A mediados de abril apareció la influenza. Comenzaron por llamarla "porcina" y, ante las protestas de los porcicultores, rápidamente la rebautizaron con siglas que confunden a cualquiera: A-H1N1.
Sobrevino el temor. Se pidió que nadie saliera de sus casas, suspendieron las clases, cerraron comercios y lugares públicos, separaron las mesas de restaurantes a distancia prudente por si el comensal vecino tose o estornuda, se enmascaró la población y más zarandajas por el estilo que por supuesto provocaron terror y aislamiento social.
Por si fuera poco, las autoridades y las instalaciones sanitarias públicas del país quedaron más que evidenciadas. Limitadas, las primeras. Insuficientes, las segundas. Unas no sabían ni siquiera contar el número de contagiados, menos el de víctimas mortales. Otras eran incapaces de atender a la población que decía que el mal la aquejaba.
No menos mal paradas quedaron instituciones mundiales de la materia. La OMS desató la histeria planetaria. Sobrevino entonces otro aislamiento. El de México, al que la comunidad internacional comenzó a dar trato no nada más de contagiado o fuente de infección, sino incluso de menesteroso.
Y de repente la misma OMS, cuando el semáforo ya estaba en rojo, anunció que tenía una vacuna contra la influenza, la cual por fortuna ni siquiera le llegó a los talones a la "gripe española" -que diezmó poblaciones enteras a inicios del Siglo XX- o a la "asiática", pues proporcionalmente apenas fue un "catarrito"... y no como el que, en lo económico, diagnosticara para el país el famoso doctor Carstens.
En la inopia, las autoridades mexicanas comenzaron a tronarse los dedos de las manos, como ama de casa frente al mostrador de la carnicería. ¿Con qué recursos comprarían las vacunas? ¿Les darían crédito los laboratorios internacionales, por cierto acusados de haber desatado esta ola terrorista para poder sacar a la venta las existencias que no se consumieron con la también fallida "gripe aviar"?
Como Dios les dio a entender, los mismos expertos en salud y en aritmética empezaron a presumir que ya tenían chorrocientos millones de dosis. Y a los dos días disminuían el número a la mitad, para después multiplicarlo por 16, restándole 4 y dividiéndolo entre dos. Otra serie de confusiones, en la que salió a relucir que franceses y canadienses apoyaron con préstamos de sus existencias sobrantes.
Menesterosas y mendicantes, las autoridades anunciaron que comenzarían a vacunar, pero la población a la que se categorizó como la más susceptible de adquirir el contagio, no acudió a que le aplicaran las también llamadas vejiguillas.

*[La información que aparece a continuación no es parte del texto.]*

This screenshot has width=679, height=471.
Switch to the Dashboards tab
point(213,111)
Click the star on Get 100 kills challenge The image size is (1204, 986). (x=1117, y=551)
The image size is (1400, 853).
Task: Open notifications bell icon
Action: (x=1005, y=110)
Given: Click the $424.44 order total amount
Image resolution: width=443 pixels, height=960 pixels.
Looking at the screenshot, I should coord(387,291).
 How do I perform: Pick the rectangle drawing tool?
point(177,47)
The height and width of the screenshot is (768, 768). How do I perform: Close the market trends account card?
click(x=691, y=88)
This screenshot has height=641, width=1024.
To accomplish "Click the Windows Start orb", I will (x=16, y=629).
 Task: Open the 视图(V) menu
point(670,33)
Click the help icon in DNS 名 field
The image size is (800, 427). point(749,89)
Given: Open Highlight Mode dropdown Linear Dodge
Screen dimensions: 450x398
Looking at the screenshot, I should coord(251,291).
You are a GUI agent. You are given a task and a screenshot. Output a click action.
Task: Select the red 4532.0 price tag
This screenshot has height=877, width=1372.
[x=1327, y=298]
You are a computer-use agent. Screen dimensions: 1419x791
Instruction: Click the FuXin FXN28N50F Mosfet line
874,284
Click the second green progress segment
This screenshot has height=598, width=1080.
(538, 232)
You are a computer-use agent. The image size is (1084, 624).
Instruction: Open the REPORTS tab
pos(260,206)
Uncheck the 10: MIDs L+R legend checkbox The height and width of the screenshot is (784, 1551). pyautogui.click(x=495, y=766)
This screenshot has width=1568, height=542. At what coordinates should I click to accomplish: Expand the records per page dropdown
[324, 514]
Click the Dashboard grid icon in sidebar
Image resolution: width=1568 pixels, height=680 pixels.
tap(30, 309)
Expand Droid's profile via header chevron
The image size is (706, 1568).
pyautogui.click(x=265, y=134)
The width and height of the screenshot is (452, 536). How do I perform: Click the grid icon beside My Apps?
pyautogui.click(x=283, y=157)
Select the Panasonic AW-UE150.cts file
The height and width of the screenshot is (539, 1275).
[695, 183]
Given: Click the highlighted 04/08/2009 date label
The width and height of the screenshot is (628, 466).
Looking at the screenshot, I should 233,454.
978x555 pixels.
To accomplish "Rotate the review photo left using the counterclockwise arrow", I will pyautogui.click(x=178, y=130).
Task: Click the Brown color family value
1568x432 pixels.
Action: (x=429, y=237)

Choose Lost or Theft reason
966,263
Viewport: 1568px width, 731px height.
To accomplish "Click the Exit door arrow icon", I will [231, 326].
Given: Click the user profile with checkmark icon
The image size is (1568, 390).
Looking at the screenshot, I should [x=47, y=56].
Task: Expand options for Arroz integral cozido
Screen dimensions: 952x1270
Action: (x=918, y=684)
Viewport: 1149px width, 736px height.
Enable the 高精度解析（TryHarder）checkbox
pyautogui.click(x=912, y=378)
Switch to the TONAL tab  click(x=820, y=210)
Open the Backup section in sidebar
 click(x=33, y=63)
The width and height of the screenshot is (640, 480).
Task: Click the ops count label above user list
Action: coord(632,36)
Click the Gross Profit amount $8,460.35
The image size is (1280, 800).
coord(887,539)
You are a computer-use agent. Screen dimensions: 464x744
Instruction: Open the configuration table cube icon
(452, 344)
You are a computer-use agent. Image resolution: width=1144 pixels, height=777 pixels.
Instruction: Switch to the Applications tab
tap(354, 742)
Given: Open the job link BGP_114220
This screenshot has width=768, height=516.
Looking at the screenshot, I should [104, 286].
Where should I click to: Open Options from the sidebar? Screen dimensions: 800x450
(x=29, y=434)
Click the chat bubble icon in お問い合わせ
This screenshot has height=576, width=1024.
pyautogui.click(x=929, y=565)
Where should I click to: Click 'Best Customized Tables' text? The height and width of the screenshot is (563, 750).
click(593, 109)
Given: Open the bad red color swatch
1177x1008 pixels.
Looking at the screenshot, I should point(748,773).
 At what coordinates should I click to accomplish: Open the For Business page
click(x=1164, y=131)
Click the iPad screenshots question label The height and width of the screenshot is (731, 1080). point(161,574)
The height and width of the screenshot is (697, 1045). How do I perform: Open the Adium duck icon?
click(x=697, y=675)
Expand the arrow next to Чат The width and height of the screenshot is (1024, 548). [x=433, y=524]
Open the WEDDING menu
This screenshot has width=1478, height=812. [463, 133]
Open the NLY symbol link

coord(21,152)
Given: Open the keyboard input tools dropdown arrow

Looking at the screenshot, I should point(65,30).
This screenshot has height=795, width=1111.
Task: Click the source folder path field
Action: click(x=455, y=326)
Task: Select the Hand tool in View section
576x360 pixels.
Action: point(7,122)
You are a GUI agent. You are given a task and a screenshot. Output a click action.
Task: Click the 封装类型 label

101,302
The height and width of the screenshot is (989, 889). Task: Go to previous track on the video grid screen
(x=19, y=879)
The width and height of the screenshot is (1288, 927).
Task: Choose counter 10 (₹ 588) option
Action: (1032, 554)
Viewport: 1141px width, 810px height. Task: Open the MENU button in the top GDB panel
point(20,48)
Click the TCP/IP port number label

Por todo el mundo, sin exagerar, corrió la especie de que las vacunas provocaban males mayores de los que pretendían curar.
Salieron entonces cuadrillas a las calles a ofrecer a todos los hijos de vecino las vacunas que con tantos esfuerzos -y muchísimos recursos públicos- habían llegado al país.
Y la epidemia, otra vez por suerte, no se presentó.
Sin embargo, esta especie de comedia de equívocos que comenzó hace ya casi un año, tiró a la economía. Borró a México del mapa turístico mundial. Atemorizó a la población, también la aisló.
Muchos perdieron, pero cuando esto sucede, alguien gana.
¿Quiénes han ganado con esta situación? ¿Los laboratorios farmacéuticos? ¿Los funcionarios que compraron las vacunas? ¿Quién?